鳴海には岡部、そして那古野には井伊が座し熱田は監視されている。二者との関係は決して悪くはないが、これは熱田神宮という土地もあって今川なりに配慮してくれているのだろう。まぁその分今川の為に働かないとほどなく
「わたくしには…難しい事はわかりませぬ」
彼女は戦国武将の妻になるべく覚悟を持てと育てられたわけではない。たあは比較的安全な町の中で箱入りのお嬢様として育った。だがそれでも令和の文明人である俺よりは余程この世界の無限の蛮性を理解している。
「ですが…わたくしには旦那さまと楠丸だけが全てなのです」
世は大蛮族時代、野盗は昼間からスナック感覚で跋扈し坊主は借金のカタに人を売り買いし侍は最新兵器を横流しする世紀末だ。彼女は世の無常を理解してなお俺と楠丸の無条件な幸せを願ってくれている。
「俺は…楠丸には大宮司を任せ戦場に立たなくて良いようにしたい」
俺も彼女の気持ちに近い。少々ろくでなしの香りはするが息子は本当に可愛い。親になって思う事は『俺の事はいいから息子の安全を』という気持ちが湧いてきた事だ。

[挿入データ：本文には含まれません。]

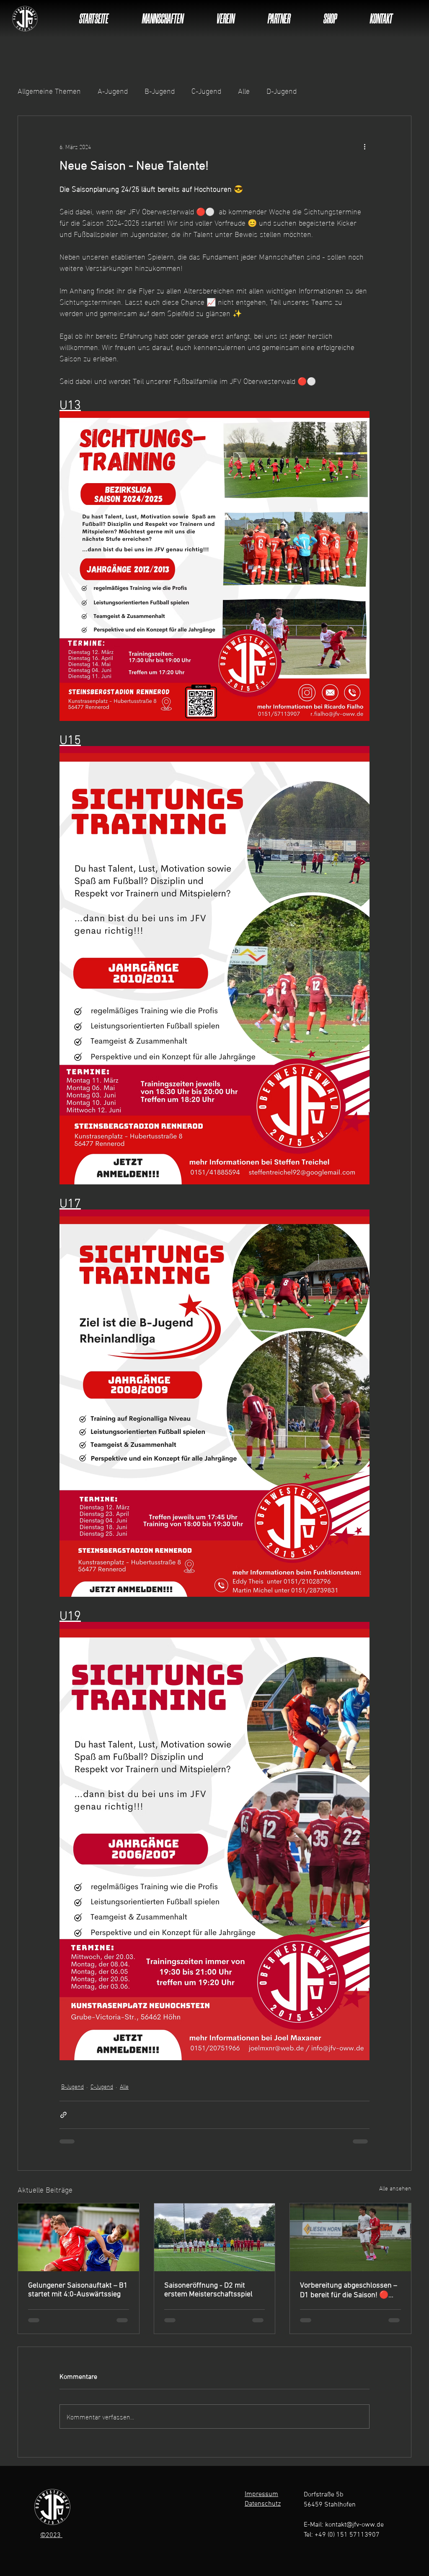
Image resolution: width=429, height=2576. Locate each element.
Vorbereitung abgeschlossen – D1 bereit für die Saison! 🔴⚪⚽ (349, 2290)
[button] (162, 18)
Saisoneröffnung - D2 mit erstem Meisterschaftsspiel (208, 2290)
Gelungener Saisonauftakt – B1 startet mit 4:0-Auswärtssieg (78, 2290)
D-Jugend (281, 90)
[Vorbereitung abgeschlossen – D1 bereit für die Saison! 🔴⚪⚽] (350, 2237)
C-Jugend (206, 90)
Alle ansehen (395, 2188)
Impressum (261, 2494)
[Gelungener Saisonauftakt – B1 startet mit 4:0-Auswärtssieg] (78, 2237)
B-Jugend (160, 90)
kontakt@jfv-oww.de (354, 2525)
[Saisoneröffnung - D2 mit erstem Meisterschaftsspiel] (214, 2237)
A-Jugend (113, 90)
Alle (244, 90)
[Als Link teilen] (63, 2115)
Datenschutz (263, 2504)
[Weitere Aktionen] (364, 146)
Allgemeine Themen (49, 90)
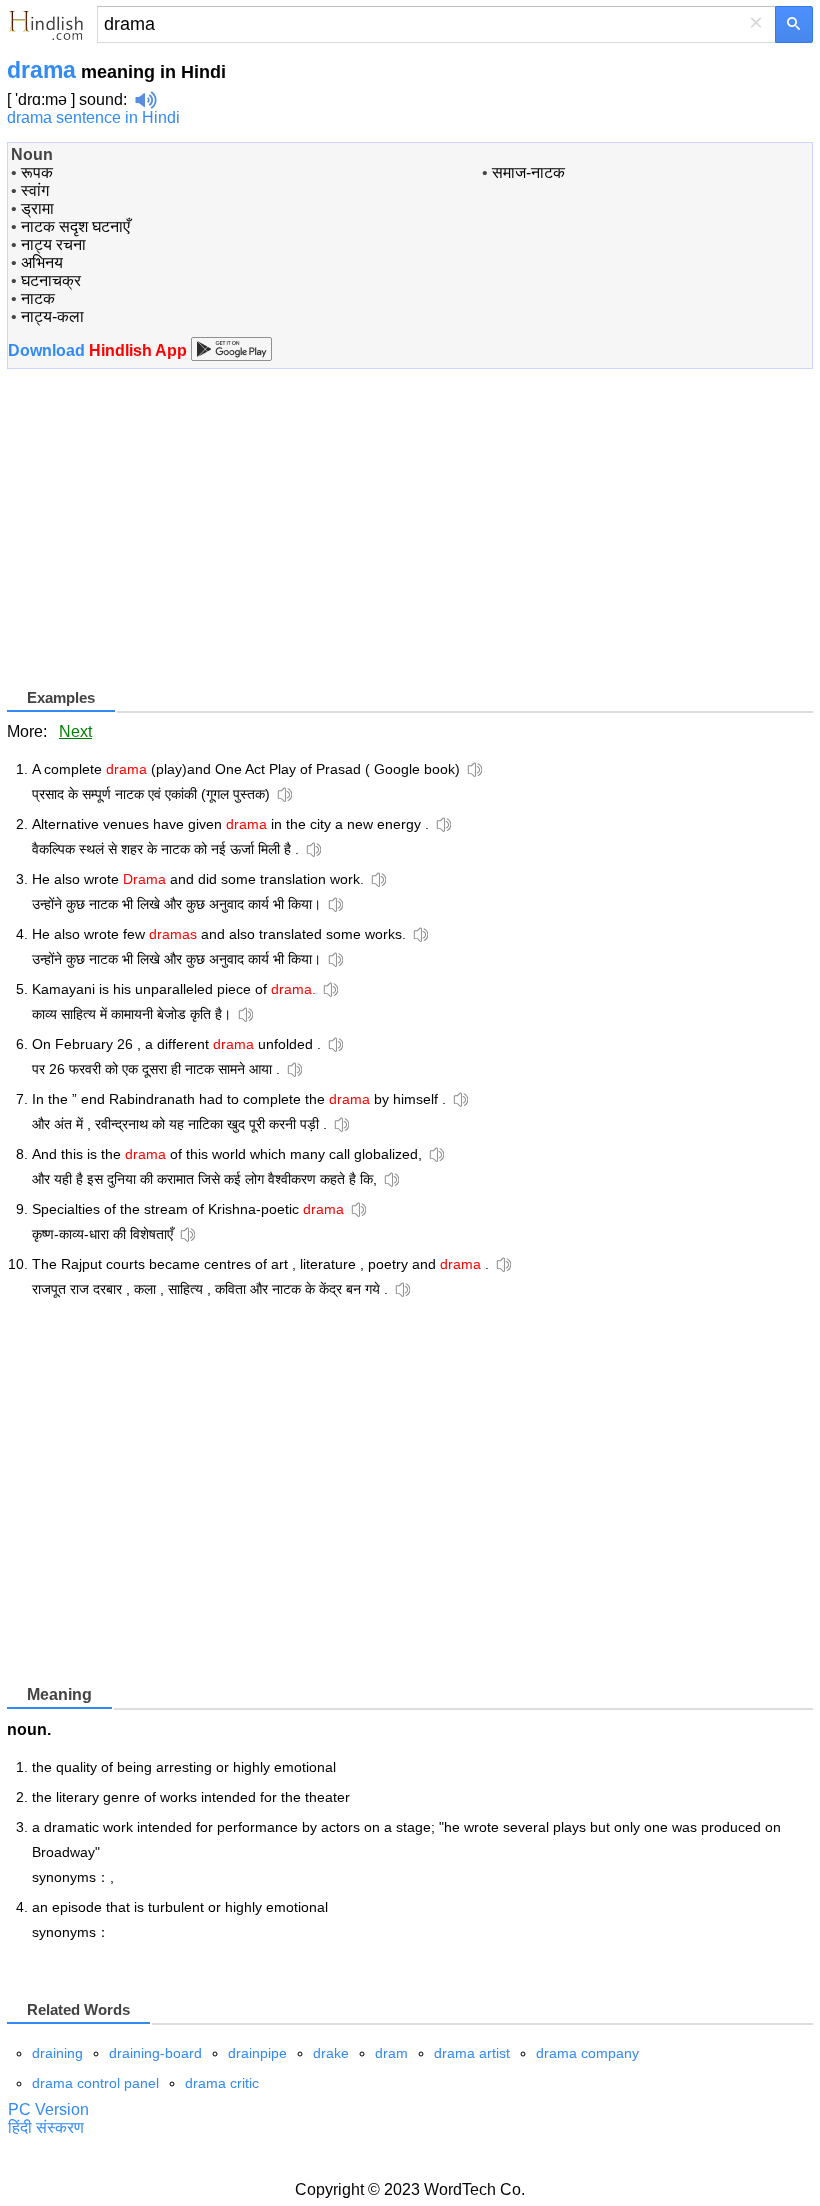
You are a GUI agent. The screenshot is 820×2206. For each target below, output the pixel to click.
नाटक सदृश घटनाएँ (75, 226)
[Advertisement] (175, 545)
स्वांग (35, 190)
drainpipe (257, 2053)
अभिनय (42, 262)
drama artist (472, 2053)
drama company (587, 2053)
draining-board (155, 2053)
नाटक (38, 298)
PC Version (48, 2109)
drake (331, 2053)
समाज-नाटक (528, 172)
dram (391, 2053)
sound (101, 99)
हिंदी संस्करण (46, 2127)
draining (57, 2053)
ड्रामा (37, 208)
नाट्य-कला (52, 316)
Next (75, 731)
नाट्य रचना (53, 244)
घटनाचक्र (51, 280)
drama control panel (95, 2083)
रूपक (37, 172)
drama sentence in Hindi (93, 117)
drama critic (222, 2083)
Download (99, 350)
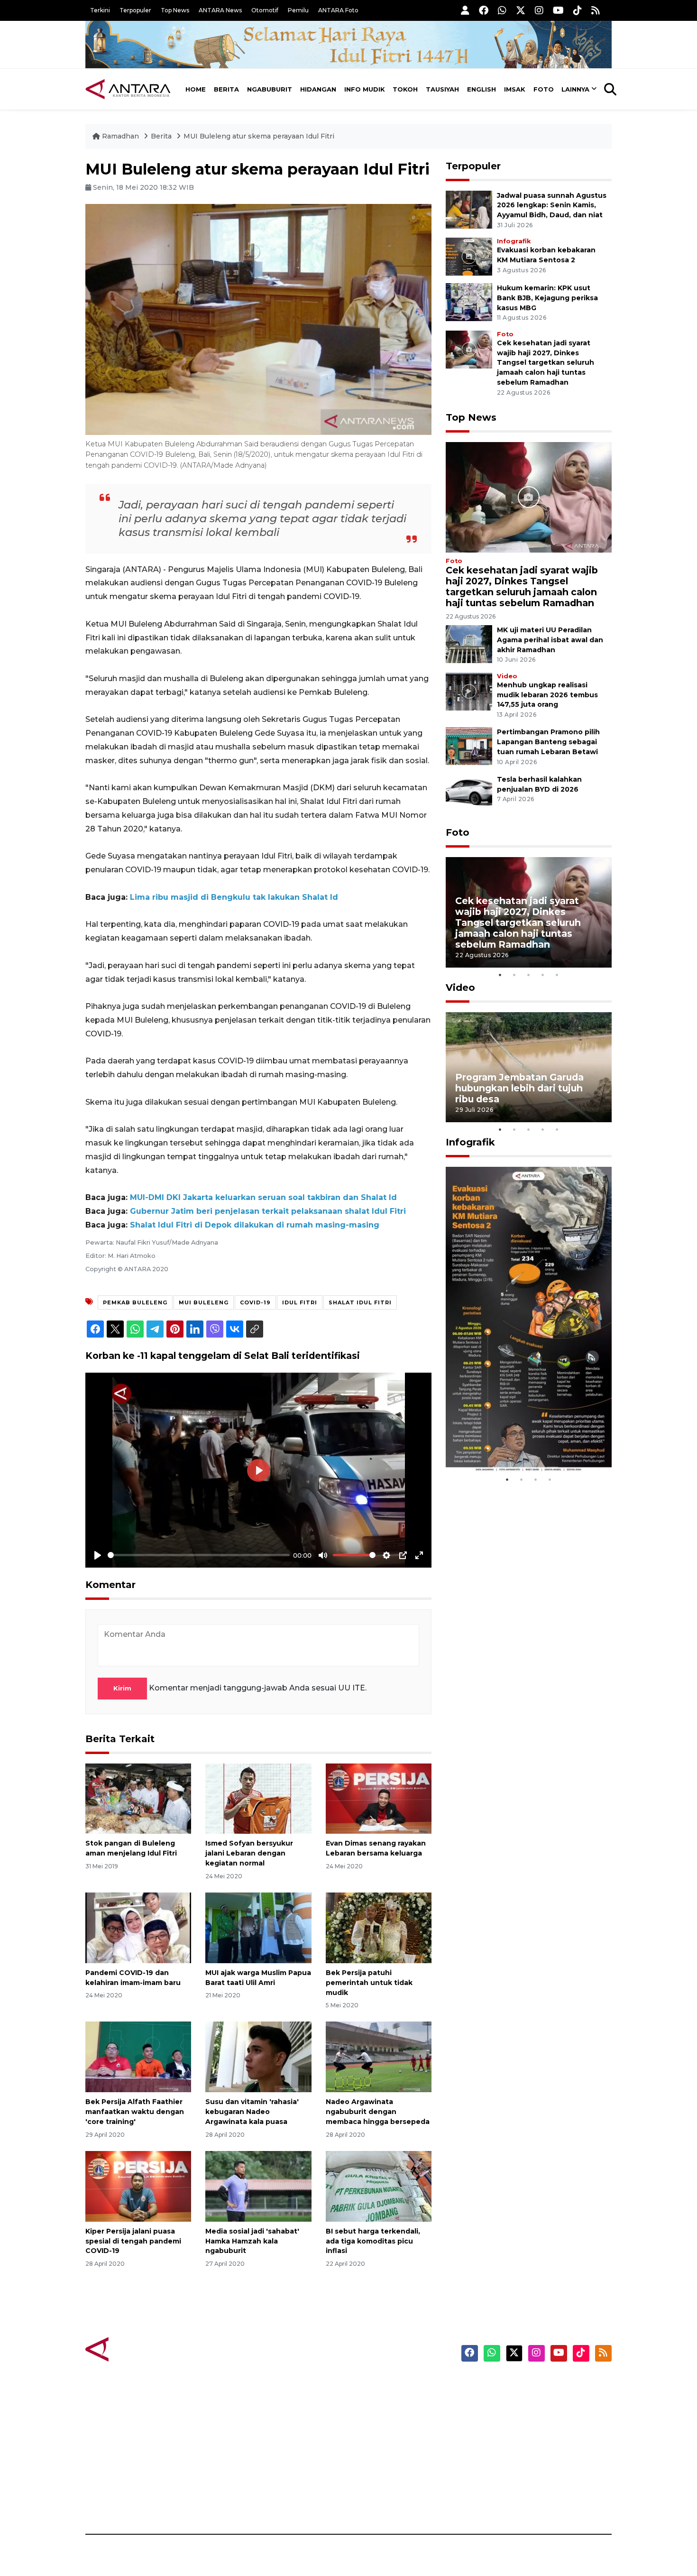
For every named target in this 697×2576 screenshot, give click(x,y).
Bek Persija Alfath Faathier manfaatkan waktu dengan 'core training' (134, 2111)
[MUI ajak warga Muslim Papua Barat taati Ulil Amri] (258, 1927)
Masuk (502, 2401)
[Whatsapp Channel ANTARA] (502, 10)
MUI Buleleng (204, 1302)
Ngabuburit (269, 89)
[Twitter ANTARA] (520, 10)
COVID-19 (255, 1302)
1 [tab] (500, 974)
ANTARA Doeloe (385, 2451)
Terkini (100, 10)
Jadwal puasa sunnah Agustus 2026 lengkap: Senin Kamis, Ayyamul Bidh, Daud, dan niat (551, 205)
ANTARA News (220, 10)
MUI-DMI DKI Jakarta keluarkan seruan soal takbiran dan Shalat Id (263, 1197)
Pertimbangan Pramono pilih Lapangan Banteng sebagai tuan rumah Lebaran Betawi (548, 742)
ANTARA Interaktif (389, 2418)
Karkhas (370, 2385)
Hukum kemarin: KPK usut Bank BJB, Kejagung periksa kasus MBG (547, 298)
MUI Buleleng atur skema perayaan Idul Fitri (258, 136)
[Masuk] (465, 10)
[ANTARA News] (128, 89)
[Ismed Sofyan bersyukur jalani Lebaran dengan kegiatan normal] (258, 1797)
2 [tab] (514, 974)
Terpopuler (135, 10)
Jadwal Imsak (244, 2501)
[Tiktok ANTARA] (577, 10)
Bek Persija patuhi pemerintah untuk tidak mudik (369, 1982)
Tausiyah (442, 89)
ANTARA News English (531, 2385)
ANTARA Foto (338, 10)
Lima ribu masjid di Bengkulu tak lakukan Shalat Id (234, 897)
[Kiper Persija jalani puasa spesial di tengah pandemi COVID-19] (138, 2185)
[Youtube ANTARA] (558, 10)
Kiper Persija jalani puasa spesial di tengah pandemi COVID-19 (133, 2241)
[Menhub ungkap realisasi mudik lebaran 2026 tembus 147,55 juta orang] (469, 690)
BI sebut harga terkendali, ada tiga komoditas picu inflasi (373, 2241)
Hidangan (318, 89)
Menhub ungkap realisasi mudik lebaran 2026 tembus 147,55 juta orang (547, 695)
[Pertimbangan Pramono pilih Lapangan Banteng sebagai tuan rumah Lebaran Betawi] (469, 745)
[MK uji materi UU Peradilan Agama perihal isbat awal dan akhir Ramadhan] (469, 643)
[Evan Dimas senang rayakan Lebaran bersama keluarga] (378, 1797)
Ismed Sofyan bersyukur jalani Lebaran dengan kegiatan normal (249, 1853)
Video (507, 676)
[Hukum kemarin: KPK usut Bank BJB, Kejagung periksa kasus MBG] (469, 301)
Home (195, 89)
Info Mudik (364, 89)
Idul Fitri (299, 1302)
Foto (543, 89)
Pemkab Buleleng (135, 1302)
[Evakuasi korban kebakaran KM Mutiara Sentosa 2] (469, 255)
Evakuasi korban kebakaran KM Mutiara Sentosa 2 (520, 1443)
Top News (175, 10)
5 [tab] (557, 974)
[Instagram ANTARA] (539, 10)
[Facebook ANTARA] (483, 10)
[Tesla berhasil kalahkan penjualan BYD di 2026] (469, 792)
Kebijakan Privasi (521, 2434)
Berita (226, 89)
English (481, 89)
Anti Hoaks (375, 2401)
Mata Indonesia (383, 2434)
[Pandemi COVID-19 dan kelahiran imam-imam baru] (138, 1927)
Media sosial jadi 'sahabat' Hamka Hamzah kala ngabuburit (252, 2241)
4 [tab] (543, 974)
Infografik (514, 241)
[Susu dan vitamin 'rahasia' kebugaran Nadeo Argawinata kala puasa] (258, 2056)
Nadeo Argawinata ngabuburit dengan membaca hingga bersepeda (378, 2111)
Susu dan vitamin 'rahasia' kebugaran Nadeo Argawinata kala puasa (252, 2111)
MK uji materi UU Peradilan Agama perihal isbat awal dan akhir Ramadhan (550, 640)
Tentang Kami (516, 2468)
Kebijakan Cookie (522, 2451)
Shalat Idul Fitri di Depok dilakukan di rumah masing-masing (254, 1224)
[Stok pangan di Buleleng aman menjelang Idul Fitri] (138, 1797)
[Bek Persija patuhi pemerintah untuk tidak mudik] (378, 1927)
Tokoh (405, 89)
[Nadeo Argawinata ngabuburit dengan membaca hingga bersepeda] (378, 2056)
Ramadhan (120, 136)
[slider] (199, 1555)
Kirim (122, 1688)
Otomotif (264, 10)
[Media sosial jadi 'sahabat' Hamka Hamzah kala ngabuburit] (258, 2185)
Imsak (514, 89)
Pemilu (298, 10)
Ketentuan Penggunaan (534, 2418)
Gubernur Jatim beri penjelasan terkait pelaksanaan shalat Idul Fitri (268, 1211)
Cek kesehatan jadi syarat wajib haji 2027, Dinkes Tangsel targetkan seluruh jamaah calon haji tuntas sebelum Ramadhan (545, 363)
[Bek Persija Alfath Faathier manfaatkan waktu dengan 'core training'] (138, 2056)
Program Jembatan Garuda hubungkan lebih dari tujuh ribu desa (519, 1088)
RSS (498, 2501)
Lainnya (575, 89)
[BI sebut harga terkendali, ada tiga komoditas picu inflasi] (378, 2185)
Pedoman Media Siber (530, 2484)
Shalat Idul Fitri (360, 1302)
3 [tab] (528, 974)
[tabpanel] (529, 912)
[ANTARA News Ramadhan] (137, 2349)
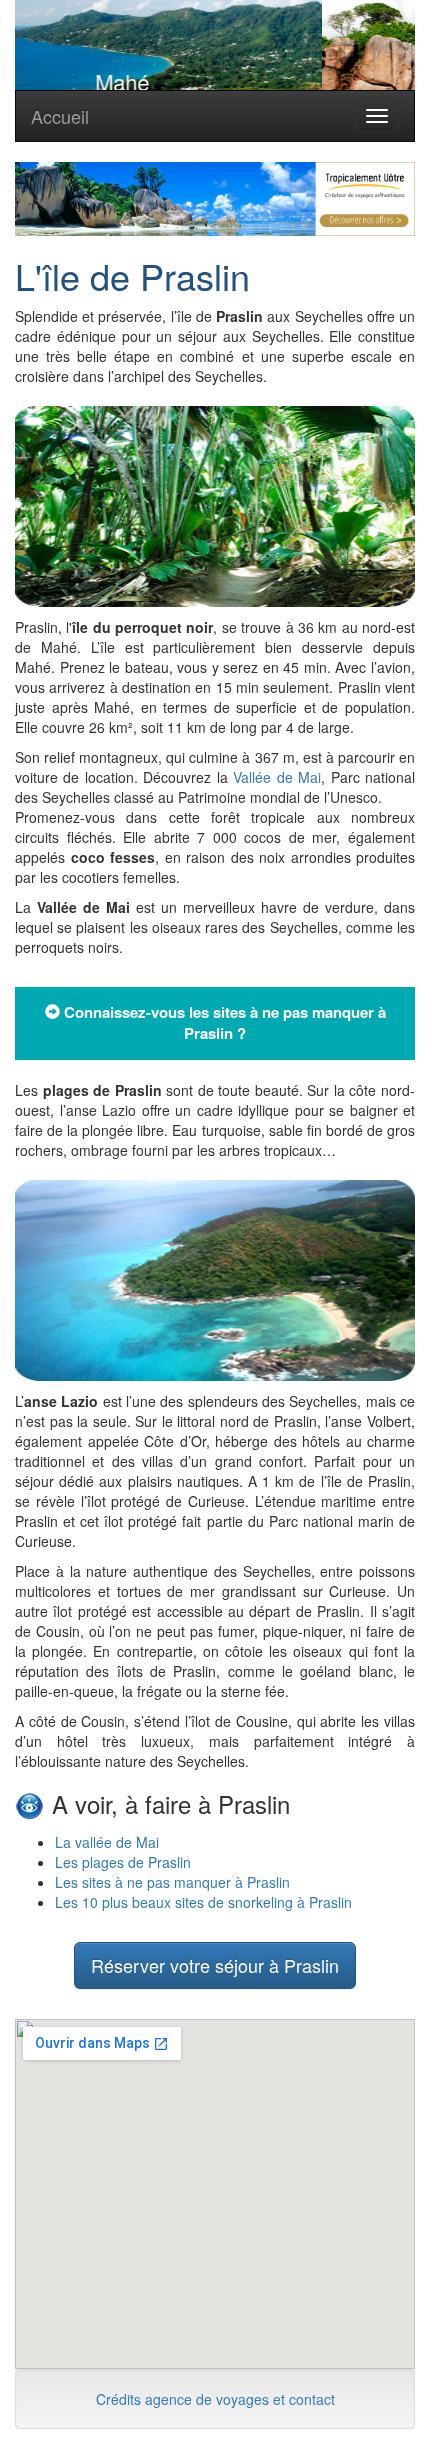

…というかあのハナたれが無謀にも戦場に乗り込んだら蛮勇に逸り無闇に敵陣に突っ込みお供の兵ごと死ぬ未来しか見えない。そうならぬよう俺がなんとかしなければならない。理想を言うなら戦国時代がさっさと終わり太平の世になってほしい。
「その為にももう少し我慢をしてくれないか?」
「…はい」
「…それに今川様の御意向には逆らえないのだ」
特に今は鉄砲狩りをして貢げとの命が下されている。熱田が桶狭間の時分に持っていた兵力は三十(それも一度は壊滅してしまったが)それが現在は二百程になっている。急に増えた兵に尾張の何処かにあるかもしれない鉄砲を俺が隠し持っているなんて疑われ翻意ありと睨まれては困る。義元はまだしも現当主の氏真に俺はどうも良く思われていない。
「ならせめて…美濃に関わらず…織田様のお子に関わらずに生きてはいけませぬでしょうか?」
「未だ織田様に義理立てをする理由がございましょうか?」
たあにしては珍しく突っ込んだ話をしてくる事に驚く。先日の話を何処からか小耳にはさんだのだろうか?
「…すまない、お前には心配をかける」
だが秀さんと滝川のおっさんの手前『織田家再興の為』なんてぶち上げてしまったが自分でもどうしたいのか分からない。なにより織田家を再興してその後は?信長の代わりにこの戦国の世を終わらせてくれる事を期待して良いものなのだろうか?その後のビジョンを俺は全く見えずにいた。
「あの子は…主君の忘れ形見だ、俺は放り出す事など出来ない」
「…そう でございますか」
そしてうしおは単に信長の遺児というだけではない、今はもういない彼の小さな育ての親の為にも一角の者になってもらわねばならない。
そんな夫婦の会話が途切れ眠りに落ちようとした時ふと脳裏に過るうしおの義理の母、帰蝶姫の姿が思い浮かんだ。彼女が美濃でどのような選択をするかは分からない、だが出来れば一度体を重ねた彼女には幸せになっ
「旦那様」
不意にたあから声がかかり、夢に沈みかけていた意識が覚醒する。
「いま他の女の事を考えてはおりませんでしたか?」
そう言うたあの声は無機質で、目元は暗闇に沈んでいて感情が窺えない。
「いや…決してそのような……」
俺は闇の中『しゃきり』と鉄の刃物が擦れる音を聞いた。
◇ ◇ ◇
翌日早朝、俺と息子は無事である。
そうして二百ばかりの兵を率いてまさしく美濃へ向かおうと馬の鞍に跨ったその時にそれはやってきた。
「きちゃった…」
入り鉄砲に出女を悠々と抜けて来た不届き者がやってきた。
「帰蝶…姫?」
とりあえずは彼女がこれから向かう鷺山で敵対しないで済む事に安堵した。
…それと同時に背に冷や汗が伝う。たあが手に入れた新しい鋏が今度こそ火を噴く事を恐れ俺は馬上で一物を縮こまらせた。